## WHAT THE EXERCISE ASKS
From the line that contains "Sort by the New users column header" to the last line of the data below, transcribe every line exactly. Do not include the pictures.
-- -- --
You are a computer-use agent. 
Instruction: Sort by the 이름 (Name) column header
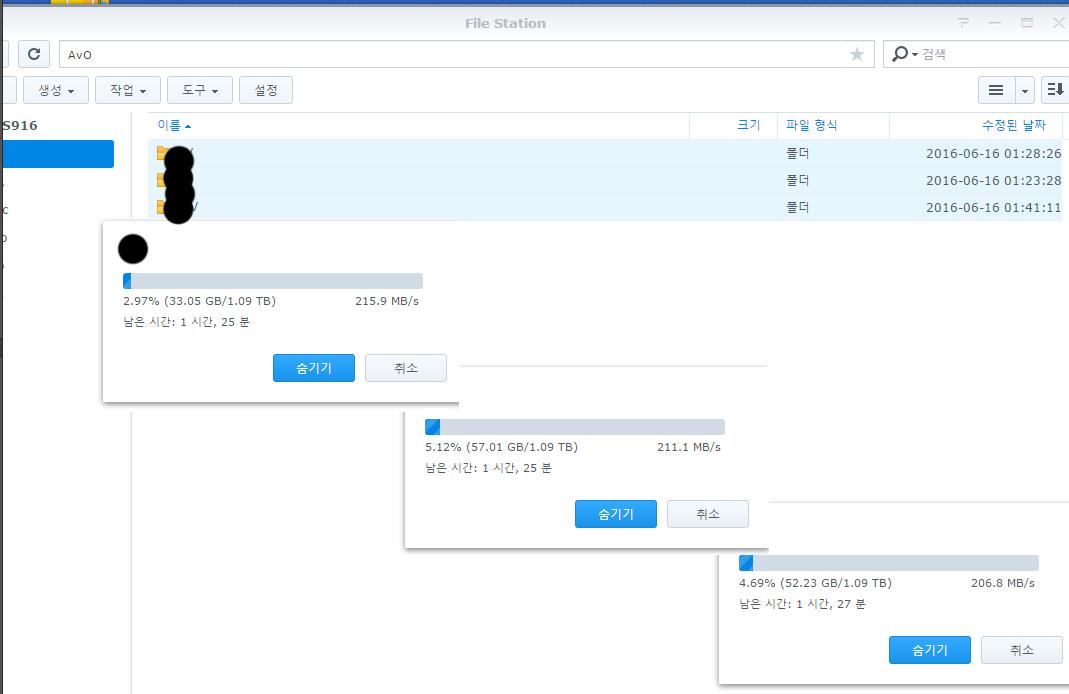(x=170, y=125)
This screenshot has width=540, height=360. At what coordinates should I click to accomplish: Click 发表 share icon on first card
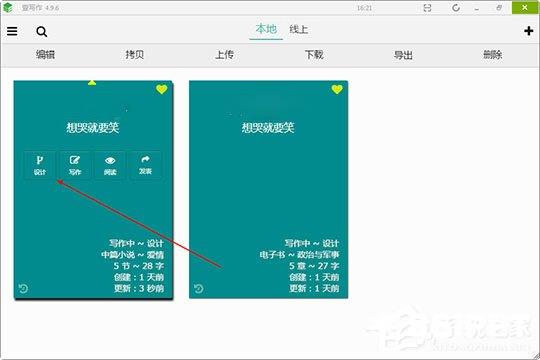point(145,165)
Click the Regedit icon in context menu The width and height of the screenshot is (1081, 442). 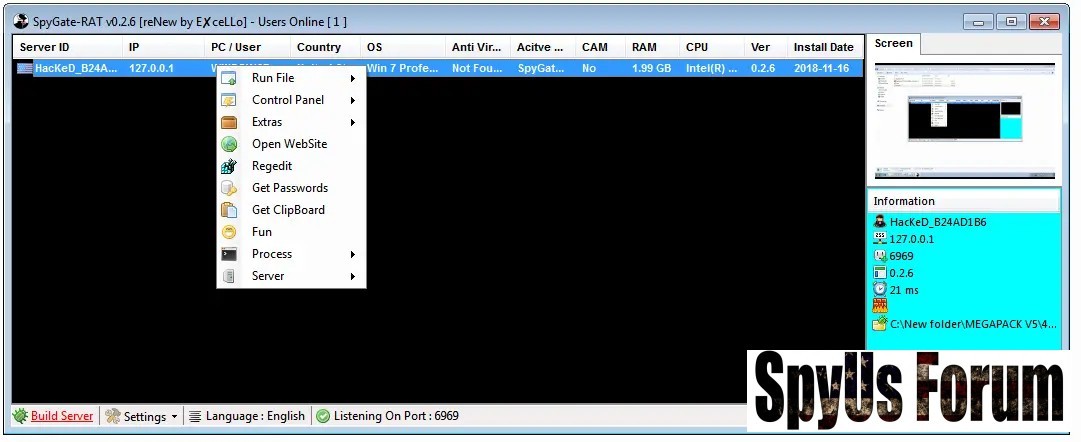point(229,166)
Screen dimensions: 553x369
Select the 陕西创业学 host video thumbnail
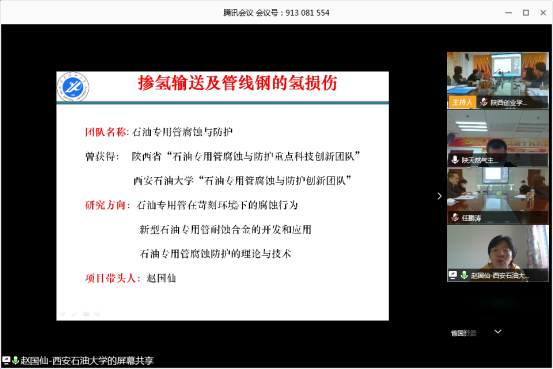[498, 80]
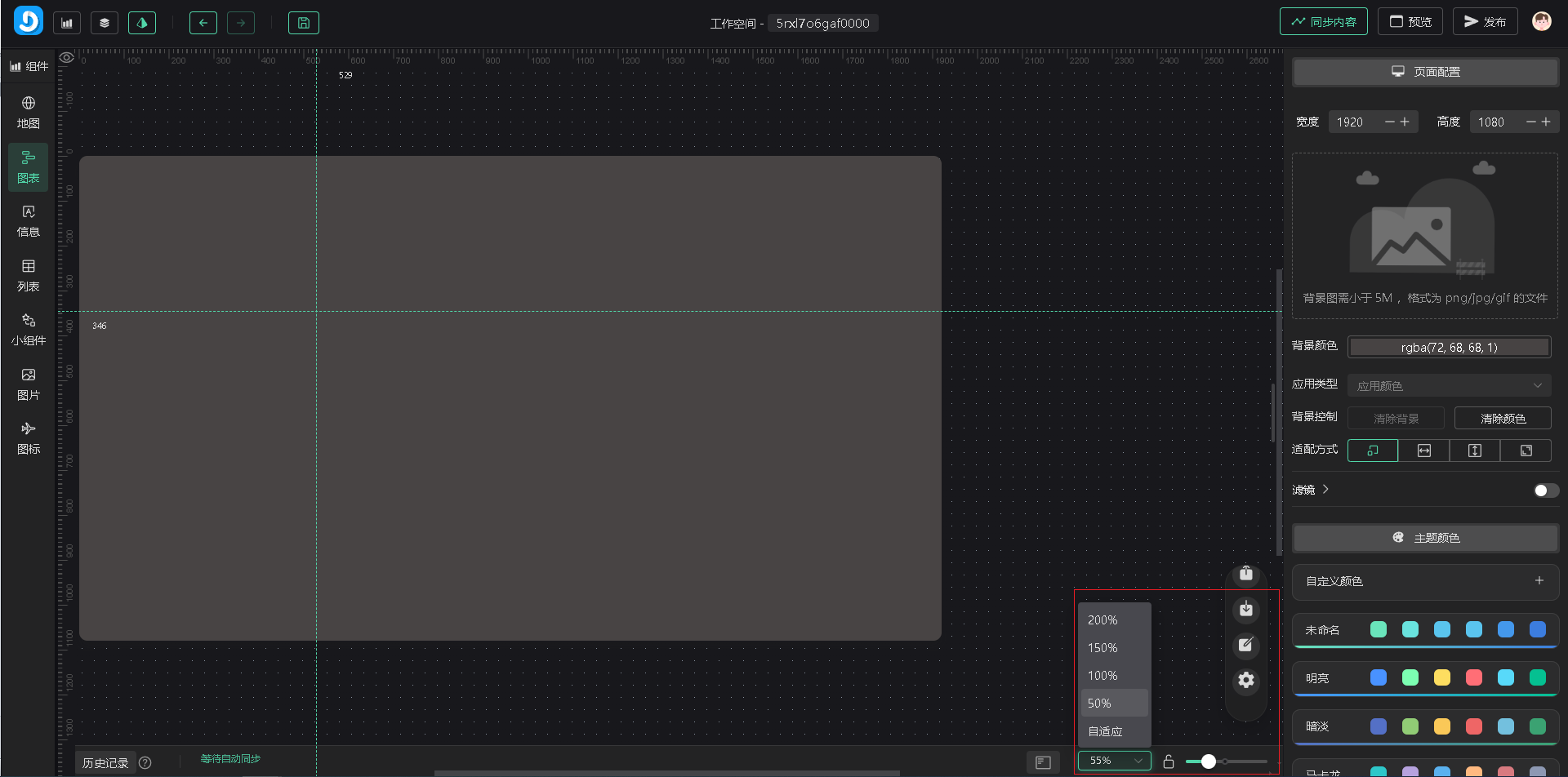Click the bar chart icon in toolbar
Viewport: 1568px width, 777px height.
(67, 23)
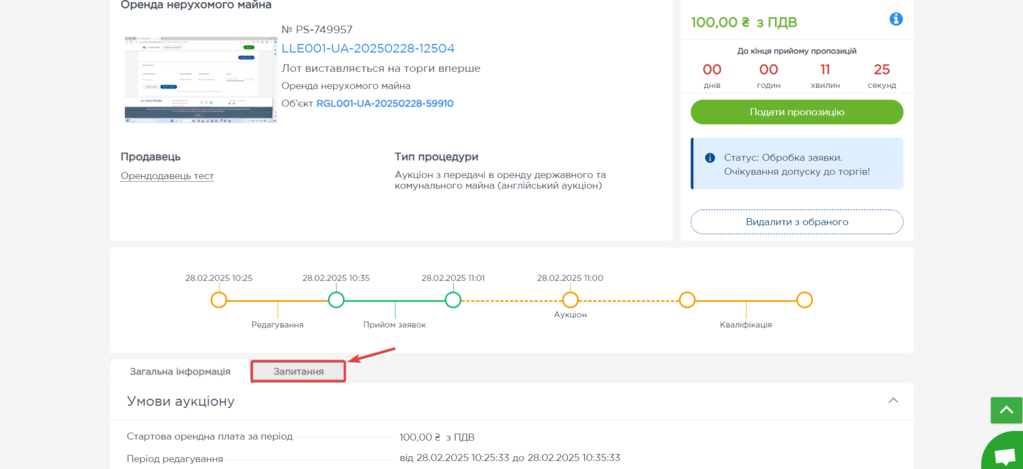Select the Аукціон marker dated 28.02.2025 11:00
Image resolution: width=1023 pixels, height=469 pixels.
(x=570, y=300)
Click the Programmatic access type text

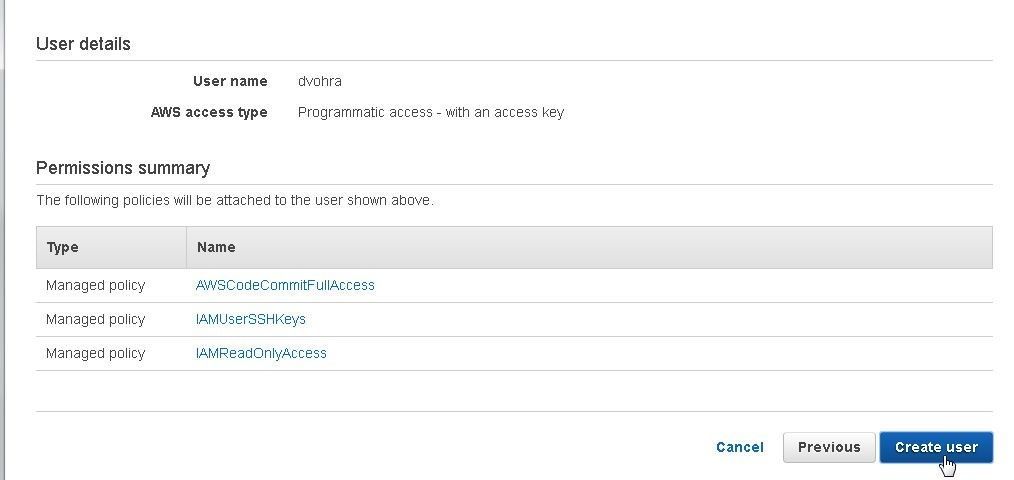(431, 113)
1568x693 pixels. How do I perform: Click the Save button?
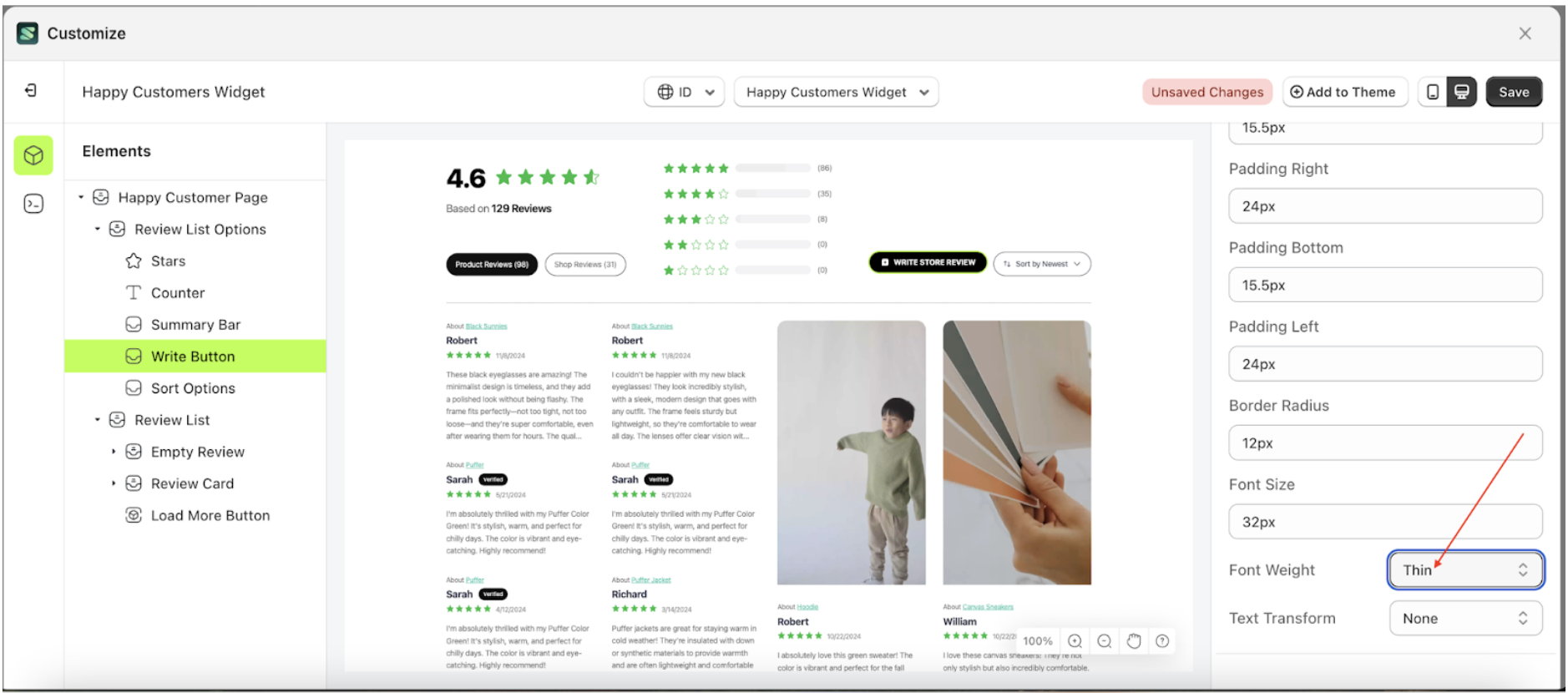coord(1513,92)
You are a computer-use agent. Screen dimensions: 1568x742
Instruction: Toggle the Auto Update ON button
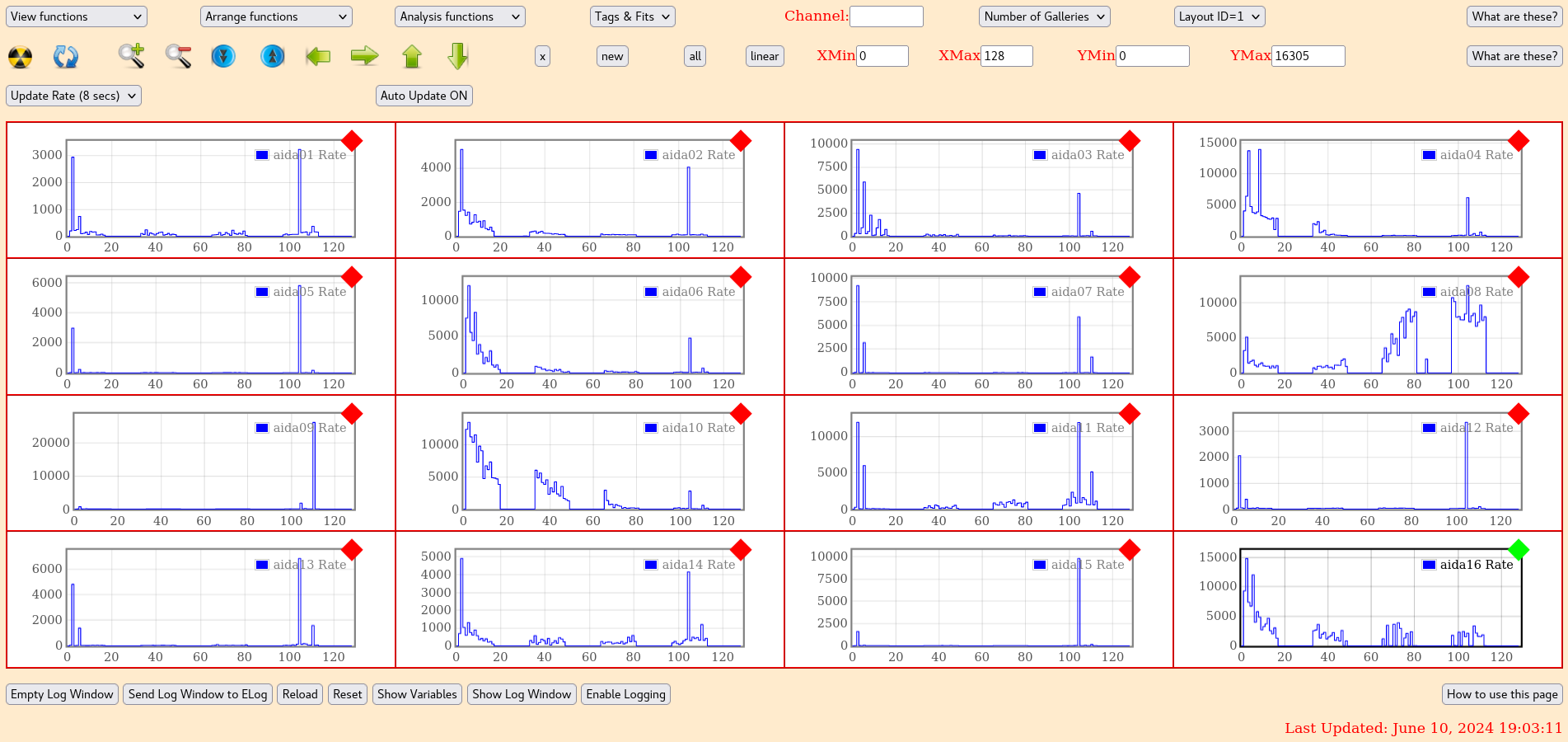424,96
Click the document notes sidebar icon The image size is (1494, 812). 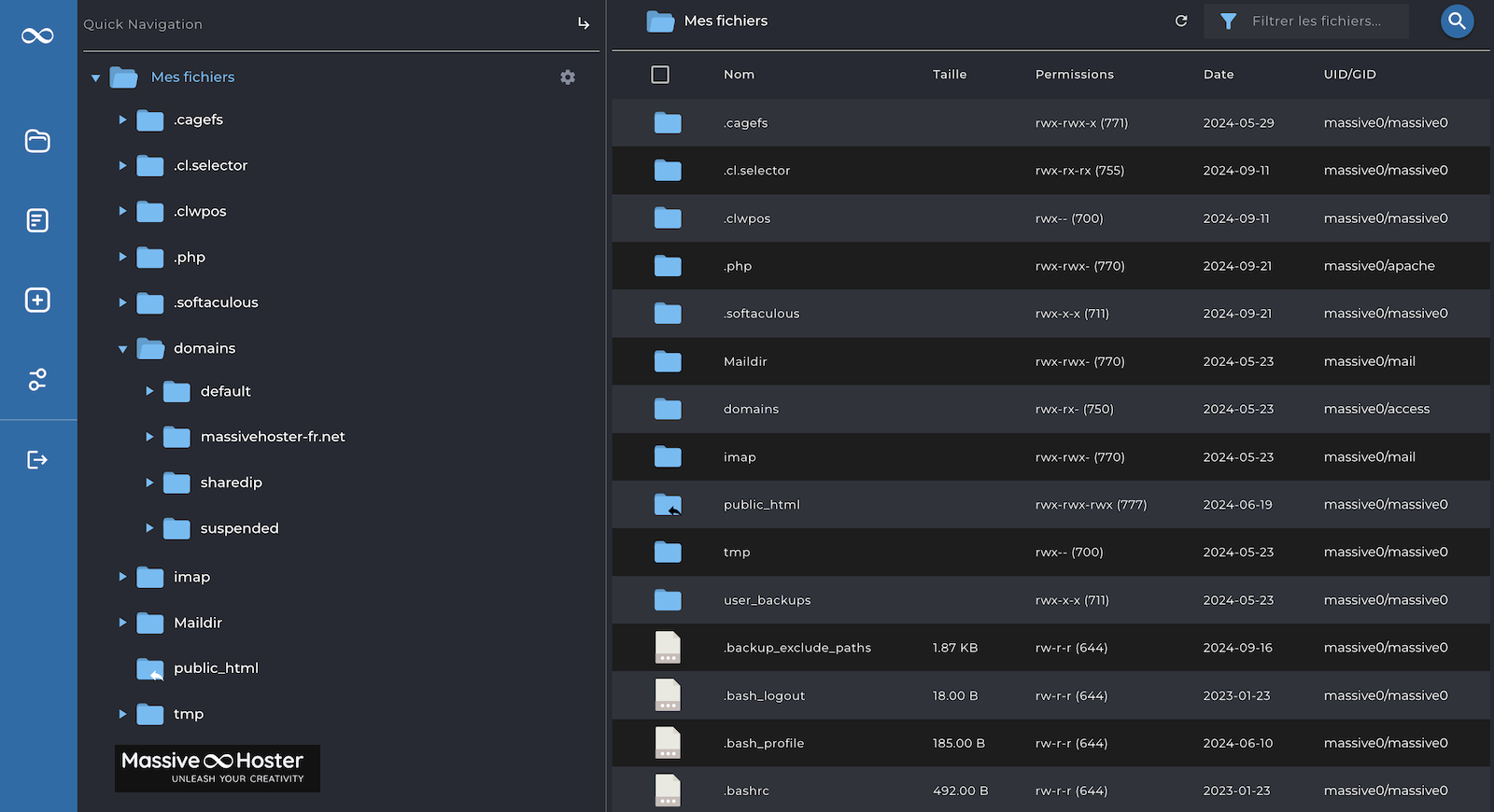pos(37,220)
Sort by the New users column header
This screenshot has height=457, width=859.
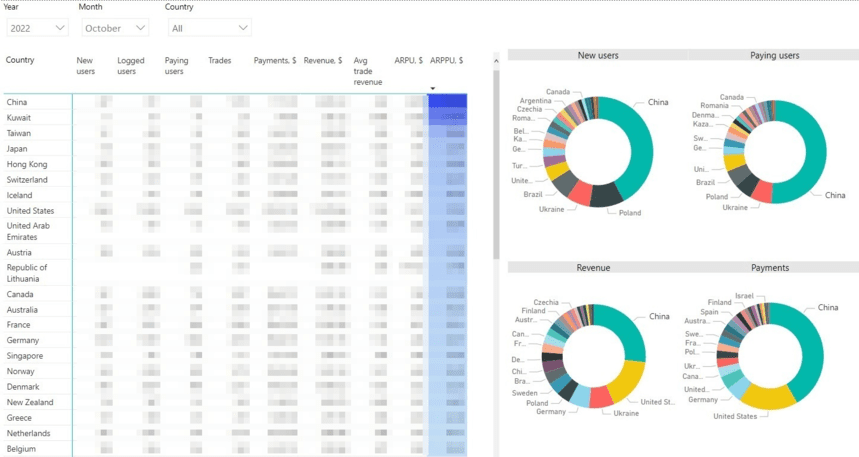click(x=86, y=65)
-- -- --
## RESULT
Sort by the New users column header
This screenshot has height=457, width=859.
click(x=86, y=65)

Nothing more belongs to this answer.